On the Saturday morning Sandy Manning left Florida, she packed six worn suitcases and three pillows for the kids, and she said her goodbyes on the phone and in her sister's living room, and if she cried once she cried a dozen times. And then she loaded everybody up in a little gray station wagon for the ride to the Amtrak station, where in the few minutes she had while waiting for the Silver Service she opened up the newspaper and checked her horoscope.

It said: "Let go."

She had whispered about the plan for days, weeks, months. For a long time, nobody thought she was serious; after all, she had left town once before, a few years ago, only to come back a short time later. So saying a thing and doing it are two different enterprises, as Sandy Manning will tell you. But she will tell you, too, that sometimes you have to do a thing, even if you're not absolutely positive it is the right thing, because when you examine your options you realize you have no other choice.

So she had thought it all out. She had her priorities. And her first priority was not to run into Mike Jones on her way to a nail appointment. Or at the Texaco. Or anywhere else, for that matter. Her first priority was not to run into him at all.

And so on Halloween night, Sandy's family threw her a going-away party at a karaoke joint, and since Sandy is a woman who appreciates symbolism, she sang the old Gladys Knight hit about leaving on a midnight train to Georgia. And right then, everyone knew her departure was a sure thing, sure and true.

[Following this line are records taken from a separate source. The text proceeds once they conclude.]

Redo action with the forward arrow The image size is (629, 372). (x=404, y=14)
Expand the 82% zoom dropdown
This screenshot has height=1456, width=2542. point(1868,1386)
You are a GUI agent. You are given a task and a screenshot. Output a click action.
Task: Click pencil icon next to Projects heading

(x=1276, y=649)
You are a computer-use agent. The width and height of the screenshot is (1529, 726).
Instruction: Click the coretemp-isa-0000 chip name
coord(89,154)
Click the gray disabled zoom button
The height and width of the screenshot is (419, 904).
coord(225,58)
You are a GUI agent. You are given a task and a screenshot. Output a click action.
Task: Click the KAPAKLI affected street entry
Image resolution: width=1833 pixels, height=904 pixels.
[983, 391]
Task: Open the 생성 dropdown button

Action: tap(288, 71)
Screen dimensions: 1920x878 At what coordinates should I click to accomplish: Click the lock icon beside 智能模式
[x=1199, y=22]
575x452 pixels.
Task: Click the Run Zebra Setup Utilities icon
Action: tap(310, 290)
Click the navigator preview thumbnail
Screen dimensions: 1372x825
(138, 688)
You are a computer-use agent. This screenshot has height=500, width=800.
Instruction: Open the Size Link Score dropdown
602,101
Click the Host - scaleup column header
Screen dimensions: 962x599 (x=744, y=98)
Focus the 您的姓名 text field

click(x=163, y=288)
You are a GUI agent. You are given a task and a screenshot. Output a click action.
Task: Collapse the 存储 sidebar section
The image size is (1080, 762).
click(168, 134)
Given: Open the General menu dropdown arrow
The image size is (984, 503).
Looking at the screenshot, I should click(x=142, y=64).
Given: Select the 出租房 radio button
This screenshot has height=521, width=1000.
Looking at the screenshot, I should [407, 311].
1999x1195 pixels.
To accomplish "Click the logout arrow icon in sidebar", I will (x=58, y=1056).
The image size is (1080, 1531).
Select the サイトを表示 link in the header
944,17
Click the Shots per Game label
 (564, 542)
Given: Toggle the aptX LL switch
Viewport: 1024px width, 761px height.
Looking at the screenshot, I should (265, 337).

Where she went, that's a secret. Just say it's a place far, far away. A place where she has people who care about her and the prospect of a good job. A place where she will live in a nice house in a safe neighborhood, and the kids will have their own bedrooms, freshly painted in their favorite colors, and out back there will be a trampoline to jump on before they do their homework.

On the Saturday Sandy left - one year and a day after Mike Jones went free - her train stopped in a Central Florida town where the sun cut dappled patterns on the cobblestone as she and her children walked toward Pizza Hut for one last celebration. If you are going to do a thing, Sandy figured, it is best to do it right. So she put a dollar in the jukebox, and Tracy Chapman belted out Give me one reason to stay here. And everybody thought the pizza tasted so, so good.

After that they were on the train again. The kids pressed their faces against the glass and smiled at the glittery night sky.

"We're on our way, babies," Sandy said.

And when in the mist of the dawn the train whisked across the state line, carrying them up and away, she sank to her knees on the cold, rattling floor, unfolded a note she had written to God, and prayed.